Dinner was so so so good! I'll be uploading a pic soon but I had to post it first!
Mexican food seems like one of the easiest ethnicities to turn vegetarian...tonight was quesadilla night. Using a ton of fresh veggies, whole wheat tortillas and low fat cheese I think I hit a home run! It was so simple and quick!
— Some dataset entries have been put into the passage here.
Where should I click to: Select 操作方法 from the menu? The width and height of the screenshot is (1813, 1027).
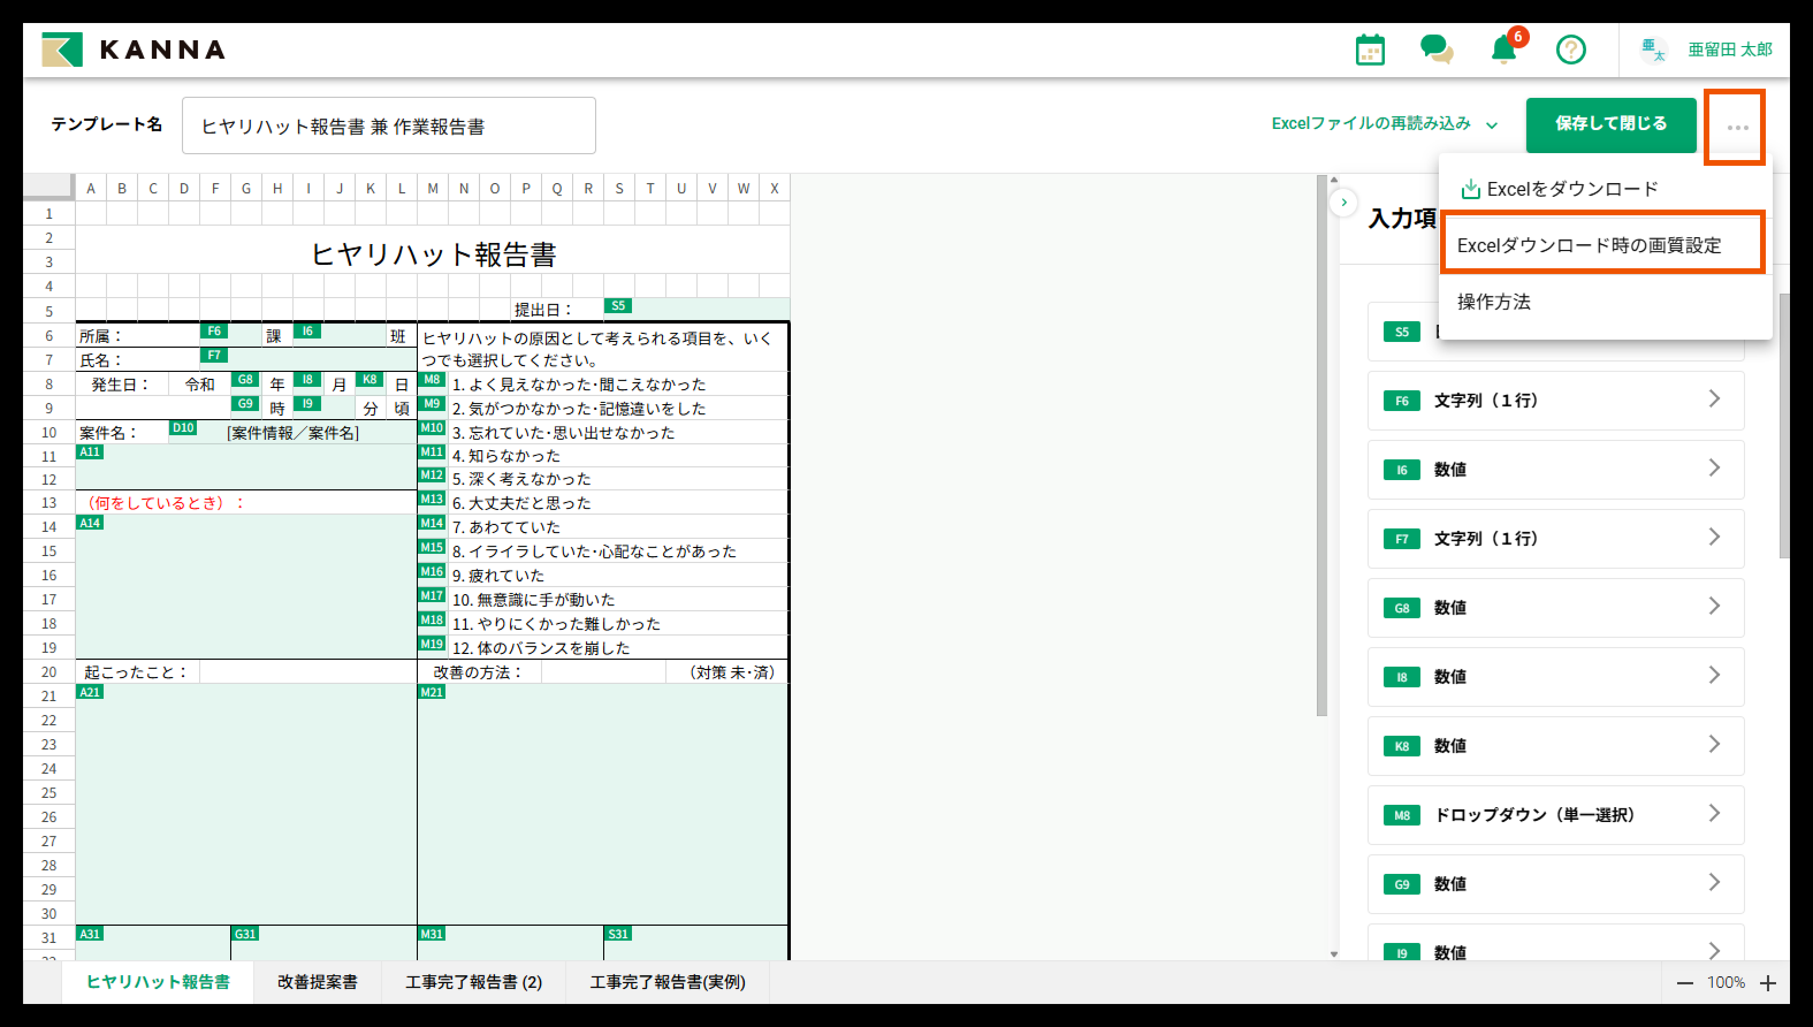[1494, 302]
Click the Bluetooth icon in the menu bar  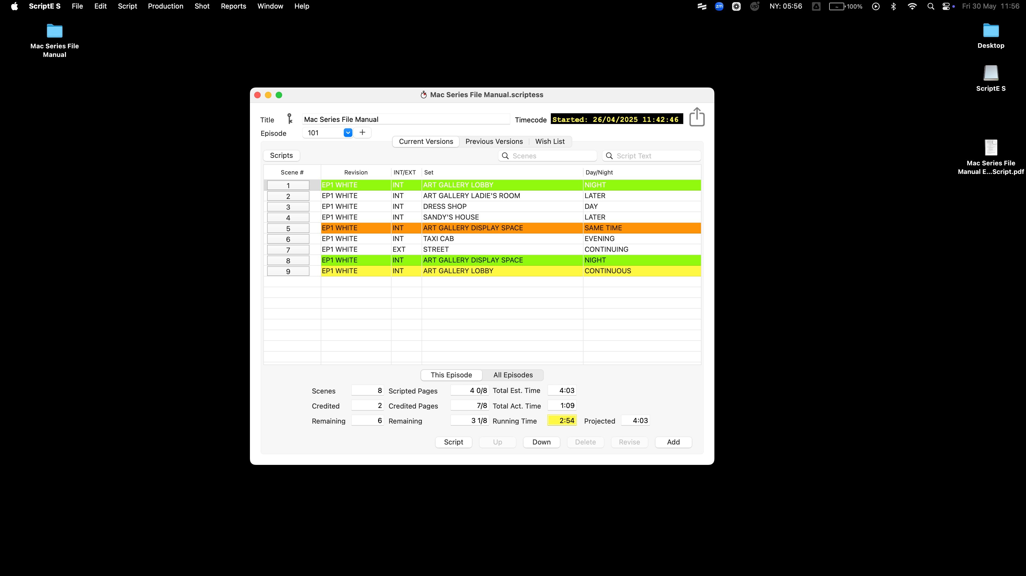pyautogui.click(x=893, y=6)
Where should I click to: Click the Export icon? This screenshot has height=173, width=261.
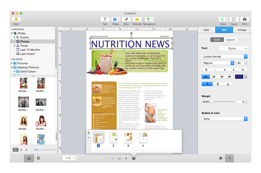pyautogui.click(x=234, y=19)
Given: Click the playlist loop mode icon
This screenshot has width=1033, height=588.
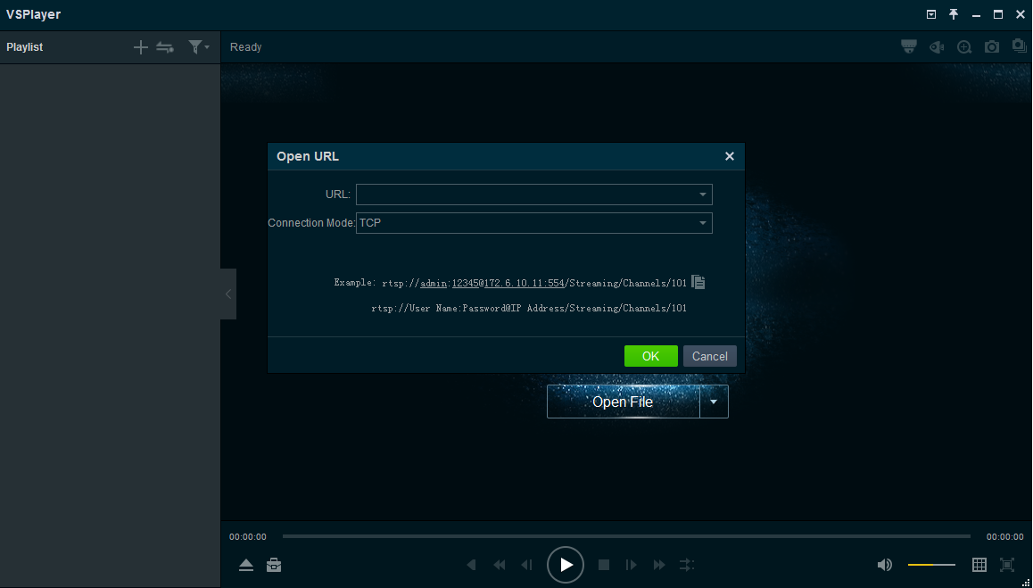Looking at the screenshot, I should [x=165, y=47].
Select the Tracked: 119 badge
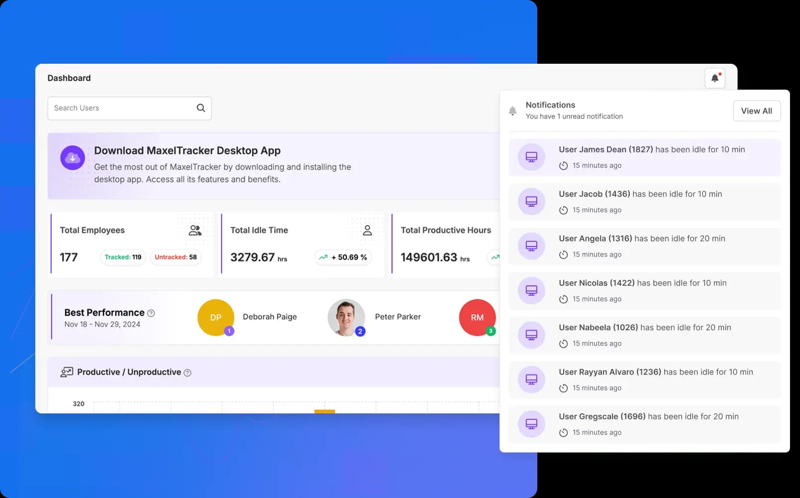The width and height of the screenshot is (800, 498). click(x=122, y=257)
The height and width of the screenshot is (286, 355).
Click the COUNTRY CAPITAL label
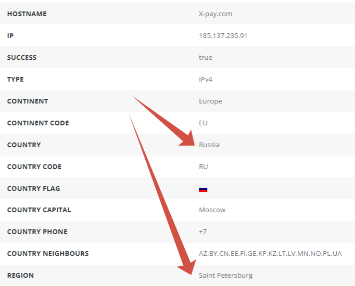click(x=39, y=210)
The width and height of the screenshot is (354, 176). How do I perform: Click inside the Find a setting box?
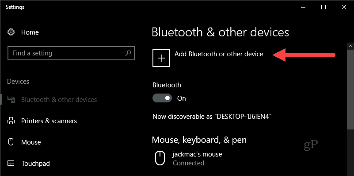71,53
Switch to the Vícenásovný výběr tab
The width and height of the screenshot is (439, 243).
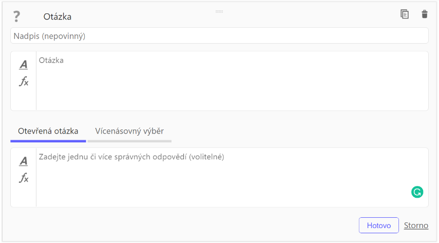pyautogui.click(x=129, y=131)
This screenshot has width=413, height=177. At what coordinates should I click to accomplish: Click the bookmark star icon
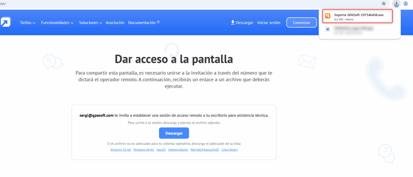pyautogui.click(x=384, y=4)
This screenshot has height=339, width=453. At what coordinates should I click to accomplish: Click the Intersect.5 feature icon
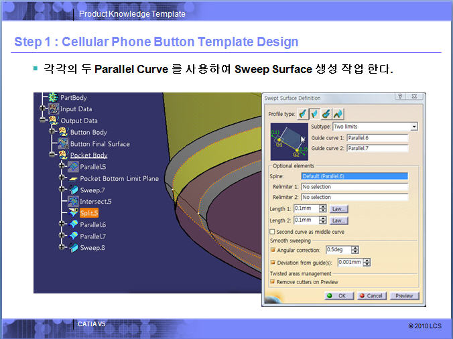point(73,201)
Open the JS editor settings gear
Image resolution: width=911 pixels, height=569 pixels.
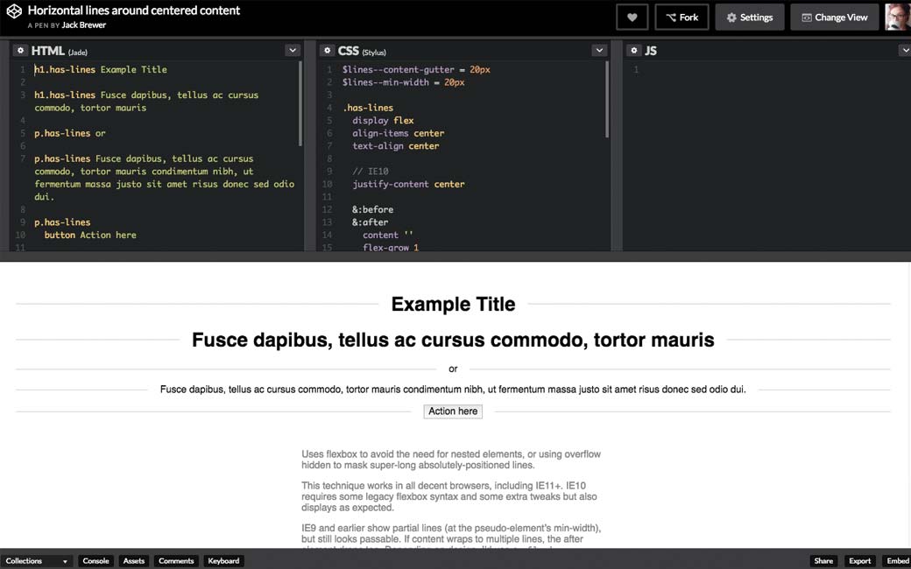633,52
- Small whole wheat tortillas (6"), about 4
- Fresh veggies of choice (I used red pepper, yellow squash, zucchini, yellow onion), about 2 cups
- Cherry tomatoes, about 1/2 cup chopped
- Avocado, about 1/2 cup chopped
- 1T chopped cilantro
- 1T lime juice
- 1/2 jalepeno, minced
- Salt and pepper, to taste
- Low fat mozzarella cheese, 1/2 cup divided
Saute veggies in 1T olive oil or cooking spray over medium heat until slightly tender, about 5-7 minutes. Add in hot sauce if you'd like to add a little zip (I used about 1t sriracha) and toss. Set aside. Spray saute pan with cooking spray, heat over medium heat. Toast tortillas in pan about 1 minute each side or until golden brown. Once toasted, place 1 tortilla in pan on low heat, top with half veggie mixture, sprinkle with 1/4 cup mozzarella cheese and another tortilla. Toast until cheese is melted.
In a bowl combined chopped cherry tomatoes, avocado, cilantro, jalepenos, and lime juice. Add salt and pepper to taste. Serve over top of quesadilla (I used about 1/2 mixture with my quesadilla).
Serve with another veggie on the side if desired, low fat sour cream (or fat free Greek yogurt!), beans, etc. Enjoy!
*Vegetarian tip- even though dairy is going to give you good protein and calcium you need to watch out for the fat content. Use low fat or fat free milk, yogurt and frozen yogurt. Try light sour cream and low fat cheese (white cheeses such as mozzarella are naturally lower in fat than yellow, such as cheddar).